In this article, I’ll describe a traditional machine learning workflow and then compare it to an MLOps-driven approach to show why it's highly relevant in the current AI landscape.
The traditional machine learning workflow
Traditional machine learning workflows are isolated. They are either on the developer's machine or another single development environment. While these can be accessible, like Google Collab notebooks, they are not scalable, nor do they offer features like dataset versioning or automated deployments.
In these traditional workflows, data is gathered from various sources like databases, logs, and external datasets. It then needs to be manually reviewed and cleaned to remove duplicates, correct errors, and fill in missing values. Dataset separation for training, validation, and evaluation is done by hand. In addition, transformations such as normalization or feature extraction have to be done manually. Automation is non-existent in this traditional process, which is not easily reproducible. As a result, collaboration between your ML developers, ops team, and data scientists becomes incredibly challenging.
During the model training phase, the training process is usually run on local machines or single servers without any automation or optimization frameworks. Instead, the models are trained and tested by launching scripts. Cross-validation can ensure the model generalizes effectively, but this isn't automated. Meanwhile, the deployment process involves exporting the model to a file and moving it to a server manually or with some loading and serving scripts. Monitoring consists of periodically checking logs and dashboards to ensure the system runs as expected.
And old-school ML workflows face even more issues. These include challenges related to data scaling, tracking and repeating experiments, deployments, and keeping up with model performance. On top of all of that, traditional processes result in barriers between ML engineers, data scientists, and operations teams because they lack a common, integrated platform for model development and releases.
In summary, standard machine learning pipelines involve:
- Manual Integration: Most steps rely heavily on human intervention, which are prone to mistakes.
- Siloed Workflow: Data scientists, engineers, and IT operations work in silos with minimal collaboration and communication.

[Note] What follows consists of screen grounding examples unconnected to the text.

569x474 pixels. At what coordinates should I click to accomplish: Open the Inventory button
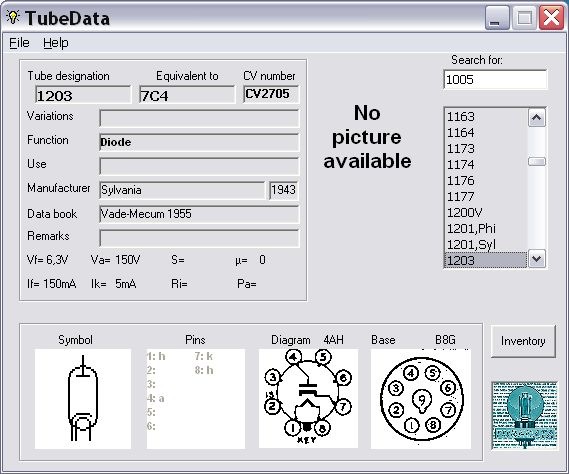click(x=523, y=341)
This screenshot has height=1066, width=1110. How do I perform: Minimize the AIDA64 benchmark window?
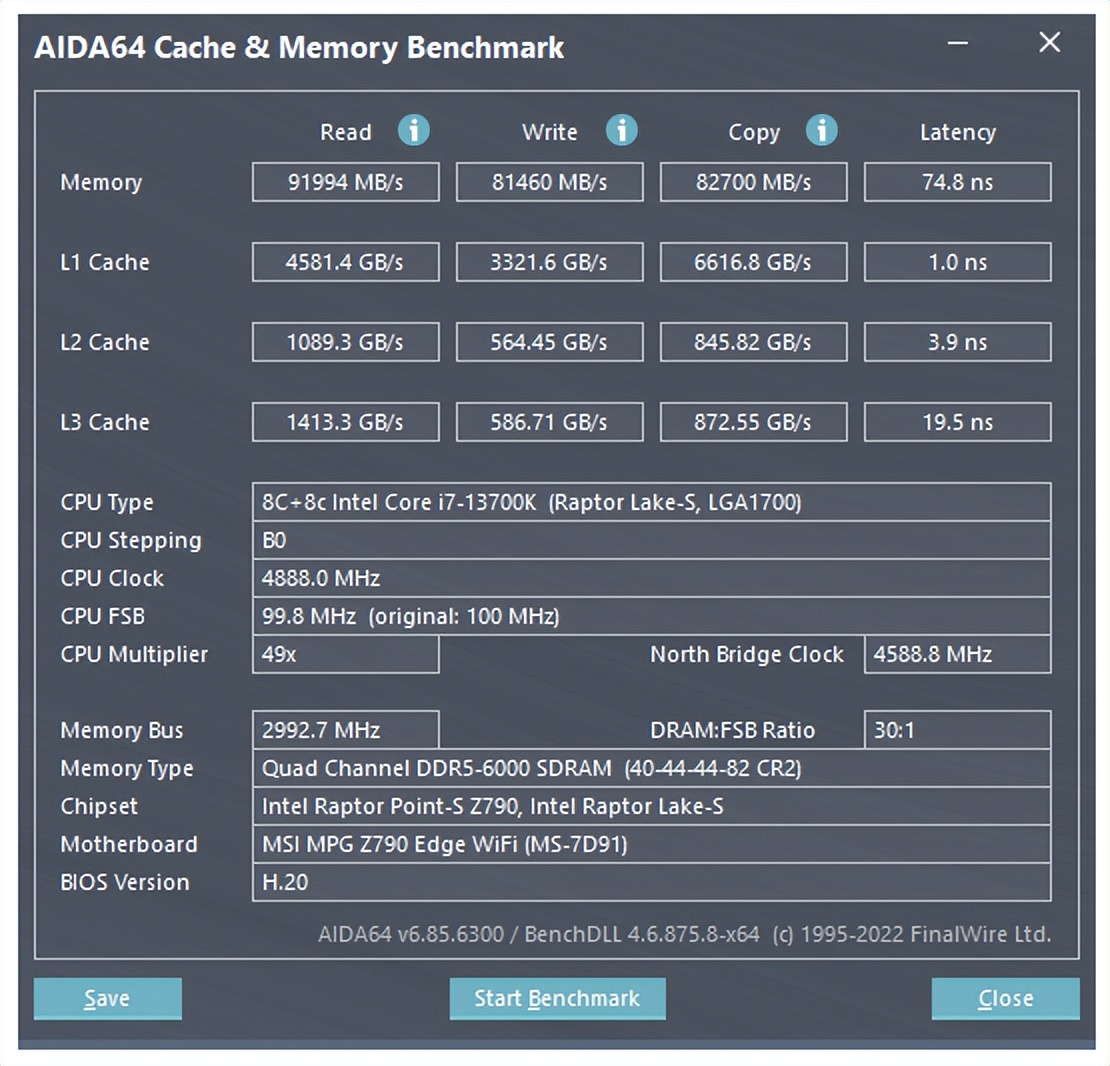click(957, 43)
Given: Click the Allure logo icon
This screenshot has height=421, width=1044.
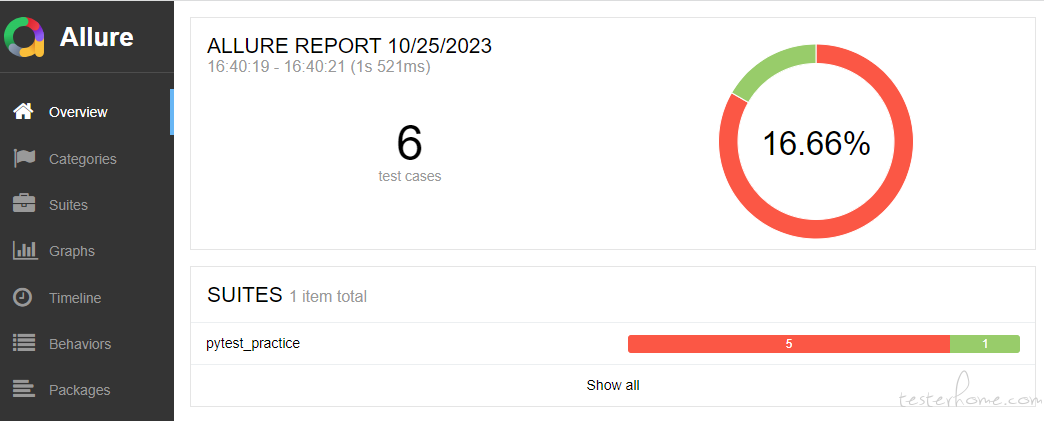Looking at the screenshot, I should click(25, 37).
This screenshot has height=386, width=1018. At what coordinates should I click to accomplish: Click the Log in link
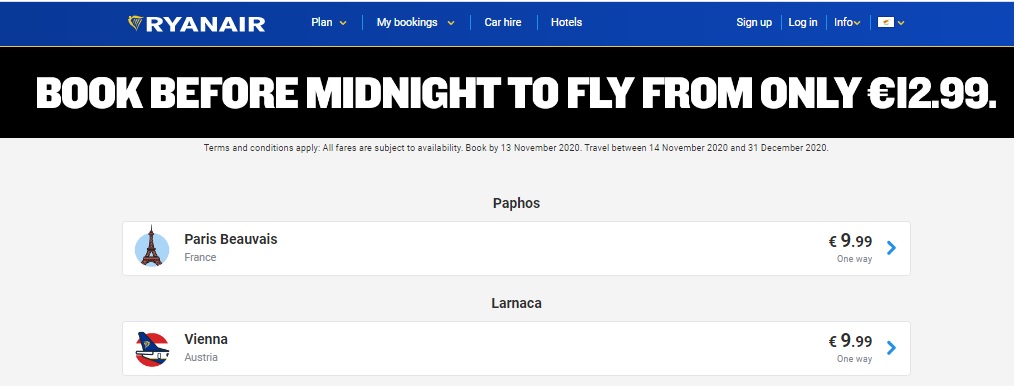click(x=802, y=22)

- Limited Reproducibility: Reproducing experiments and training models is difficult due to a lack of version control for data, code, and models.
- Ad-hoc Monitoring: Model performance and system health monitoring aren't systematic. This makes it challenging to detect and respond to issues quickly.
- Lack of Scalability: Scaling the process is difficult, as the infrastructure isn't designed for continuous and large-scale operations.
These pipelines have often proven inefficient and error-prone, which has led to the development of new practices to fix these problems. MLOps does this by adding more automation, integration, and collaboration across the whole machine learning lifecycle.